Section 3303, subdivision (f), provides a right to discovery prior to the interrogation of the officer under investigation.   A contrary interpretation would not only contravene the Legislature's intent, but would also render the relevant provision mere surplusage in light of section 3305.   There is no blanket privilege for an ongoing investigation of the officer, and an assertion of confidentiality by the investigating agency must be supported by articulable reasons.


The order is affirmed.   Each party to bear respective costs on appeal.


1.   All statutory references are to the Government Code, unless otherwise indicated.

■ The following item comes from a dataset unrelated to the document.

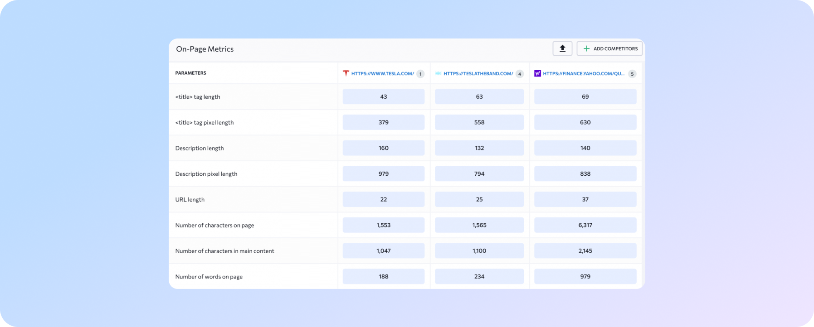Select the URL length row label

2.   Although the order is couched in terms of prohibition, it compels the County to take affirmative action by providing certain documents.  (Agricultural Labor Relations Bd. v. Superior Court (1983) 149 Cal.App.3d 709, 713, 196 Cal.Rptr. 920.)   As a mandatory injunction, it was automatically stayed pending appeal.  (Code Civ.Proc., § 916;  Agricultural Labor Relations Bd. v. Superior Court, supra, at p. 713, 196 Cal.Rptr. 920.)   However, at oral argument it was stipulated that the County has been complying with the order for two years, without undue incident.

3.   Pursuant to Evidence Code sections 452, subdivision (c), and 459, this court has judicially noticed certain official acts of the Legislature in its quest for legislative intent.

4.   Although ordinarily “or” connotes the disjunctive, to be consistent with our interpretation carrying out the legislative intent (see Houge v. Ford (1955) 44 Cal.2d 706, 712, 285 P.2d 257), the use of the “ors” in this sentence, must be construed to mean “and.”

5.   Section 1040 provides in relevant part:  “(a) As used in this section, ‘official information’ means information acquired in confidence by a public employee in the course of his or her duty and not open, or officially disclosed, to the public prior to the time the claim of privilege is made.  [¶]  (b) A public entity has a privilege to refuse to disclose official information, and to prevent another from disclosing official information, if the privilege is claimed by a person authorized by the public entity to do so and:  [¶] (1) Disclosure is forbidden by an act of the Congress of the United States or a statute of this state;  or [¶] (2) Disclosure ․ is against the public interest because there is a necessity for preserving the confidentiality of the information that outweighs the necessity for disclosure in the interest of justice;  ․”

6.   The advisement card which is read to interview subjects prior to questioning makes no mention of any oath.

7.   Due to the absence of a specific invocation of confidentiality and subsequent lack of briefing on the issue, we do not prescribe those standards further here.   Further clarification in this regard may be an area for legislative action.

KLEIN, Presiding Justice.

LUI and DANIELSON, JJ., concur.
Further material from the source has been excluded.